I was not linking to one month. I am sorry that is all you saw when you looked at a graph of 30 years. Try not to be so short sighted and narrowly focused Dr. Tracton.

Mr. Q.

Posted by: Mr_Q | August 11, 2009 3:38 PM | Report abuse

Would this chart have been more to your liking Dr. Tracton?

Or perhaps this one?

Or this one?

Pick whichever one you think best disproves the dire, catastrophic, "We are all going to die!", man made, global warming claims. It doesn't matter to me.

Mr. Q.

Posted by: Mr_Q | August 11, 2009 4:02 PM | Report abuse

Mr. Q: Military planners are factoring climate change into their assessments because, as you noted, it is prudent to anticipate future threats/scenarios.

However, contrary to your views, the military and intelligence agencies have in fact recognized the theory of man made climate change, and they have based some of their assessments in that body of scientific evidence. Here is a link to congressional testimony by Adm. Dennis Blair, the Director of National Intelligence, in which he discusses the IPCC's findings.

Concern over man made climate change motivated Congress to require that a National Intelligence Estimate on climate change-related national security challenges be completed. Natural climate variability, while a key issue globally, was not the impetus for that particular study.

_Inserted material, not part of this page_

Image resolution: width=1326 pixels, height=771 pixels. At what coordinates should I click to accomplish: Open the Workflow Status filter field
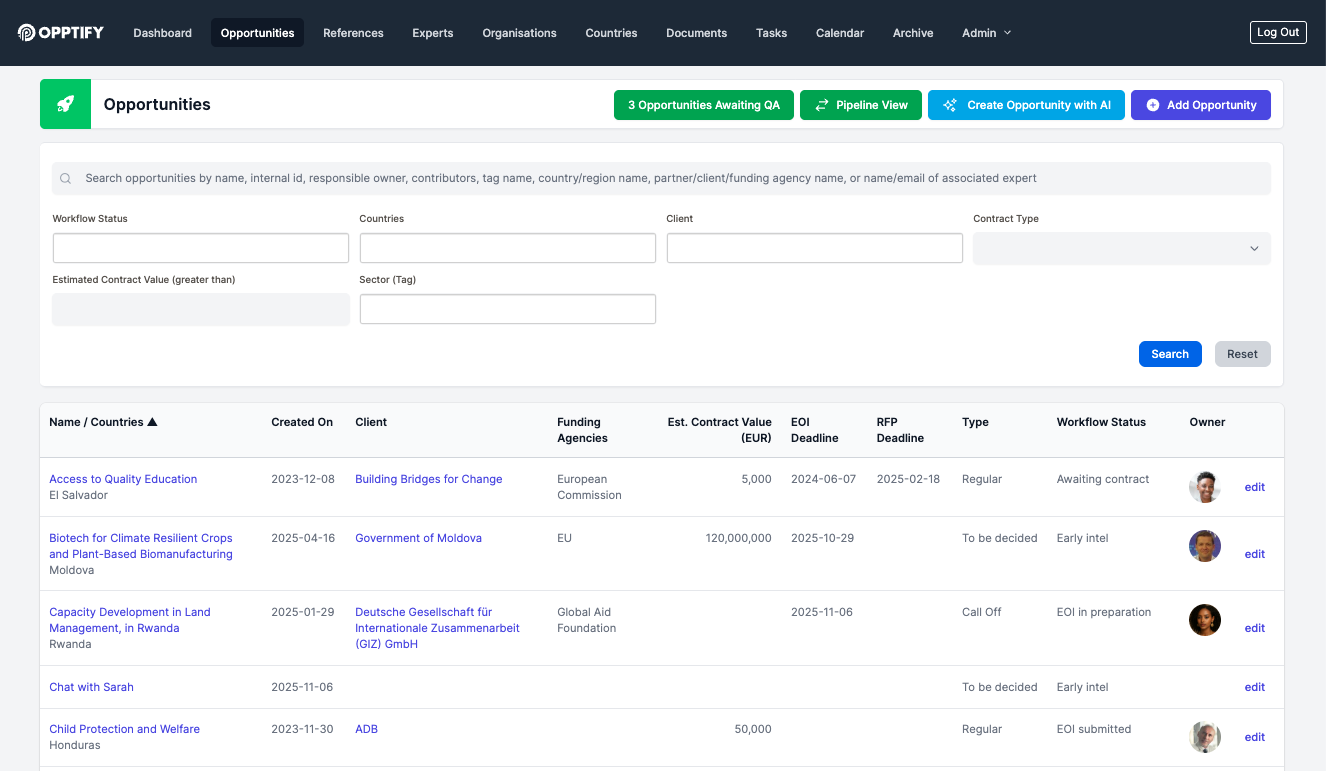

Posted by: Andrew-CapitalWeatherGang | August 11, 2009 5:38 PM | Report abuse

Historically, weather has frequently been the “tipping point” in the outcome of military operations. Among the many notable examples are the success of D-Day invasion in 1944 (respite in storminess allowing the invasion to proceed) and the failure in the 13th century of the Mongol invasion of Japan (Mongolian fleet destroyed by a typhoon).

It is well recognized in U.S. (but not only the U.S.) military doctrine that current and forecastable weather (limited to about one week in advance) can be employed tactically to the advantage of one side and /or to the disadvantage of an adversary. The same is true in longer term planning in regard to knowledge of local climate in regions of potential operations. Indeed there is active research in what is referred to as “smart climatology” which explicitly includes accounting for climate variations over time and space (example).

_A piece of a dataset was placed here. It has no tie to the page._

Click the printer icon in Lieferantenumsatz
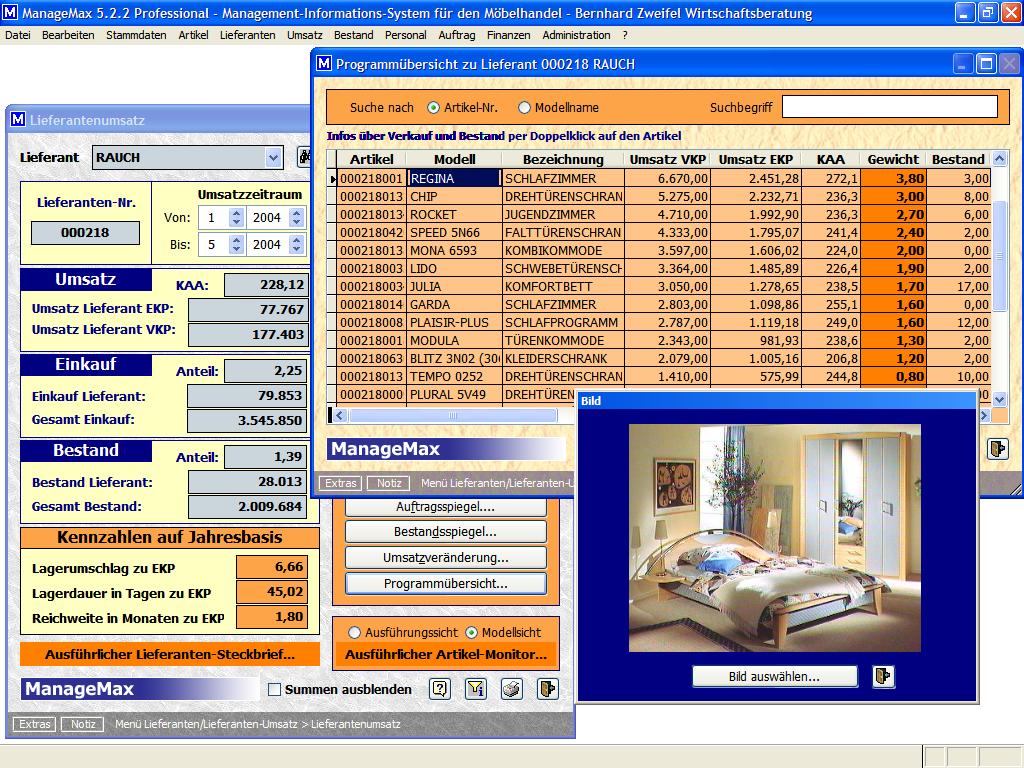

Posted by: SteveT-CapitalWeatherGang | August 11, 2009 7:11 PM | Report abuse

New NPR broadcast on climate and national security: http://www.onpointradio.org/2009/08/climate-change-and-national-security

Posted by: Andrew-CapitalWeatherGang | August 11, 2009 9:07 PM | Report abuse

Okay, I don't get what point you think you are making. In one sentence you write, "Concern over man made climate change motivated Congress to require that a National Intelligence Estimate on climate change-related national security challenges be completed."

You state that Congress mandated it.

But you also write, "However, contrary to your views, the military and intelligence agencies have in fact recognized the theory of man made climate change, and they have based some of their assessments in that body of scientific evidence."

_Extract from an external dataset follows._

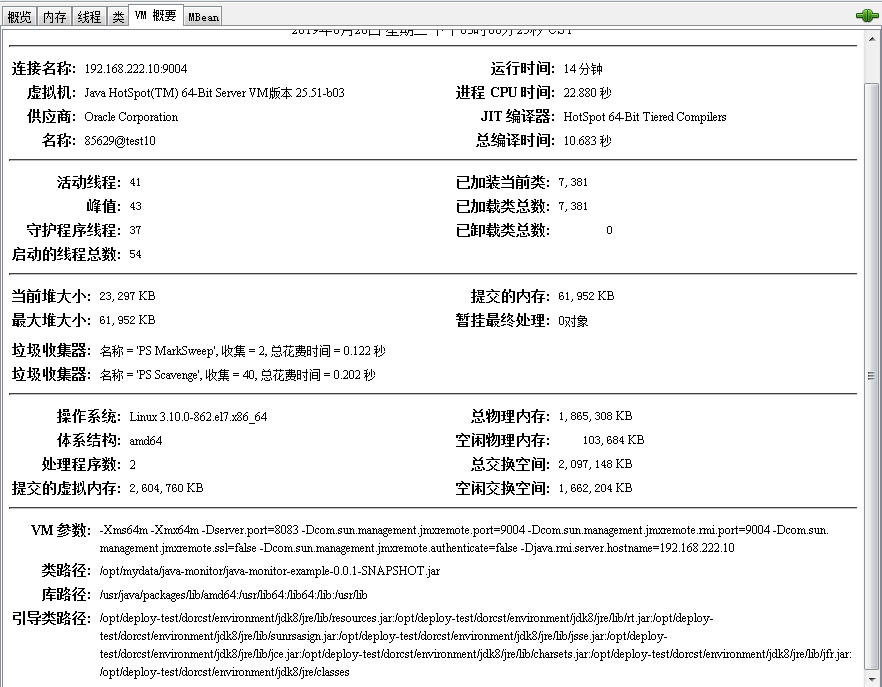The width and height of the screenshot is (882, 687).
Task: Click the scrollbar down arrow
Action: (x=870, y=677)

Duh. Congress required them to do it.

It is as if you want to say, "Look! Even the military and the intelligence recognize climate change and the IPCC! Climate change must be real and man made!", while simultaneously admitting that Congress told them to do it.

What did you expect them to do? Ignore the IPCC? Like that would go over well with our current Congress!!

They simply did what they were told to do. You can't point to that as if it signifies anything more than they are really good at following orders.

And do you really want to point to the intelligence community, so soon after the WMD debacle, to bolster your argument? Speaking of WMD, how did that consensus work out? ;)

Mr. Q.

Posted by: Mr_Q | August 12, 2009 12:04 PM | Report abuse

Since you have repeatedly ignored my MIT question, is it safe to say that I can stop waiting for the public release of the information that I requested? I am shocked! ;)

Why don't you want to discuss this? Don't care to talk about your side hiding the data and methods? I shouldn't wait on an expose on it from you, should I?

Mr. Q.

Posted by: Mr_Q | August 12, 2009 12:09 PM | Report abuse

The comments to this entry are closed.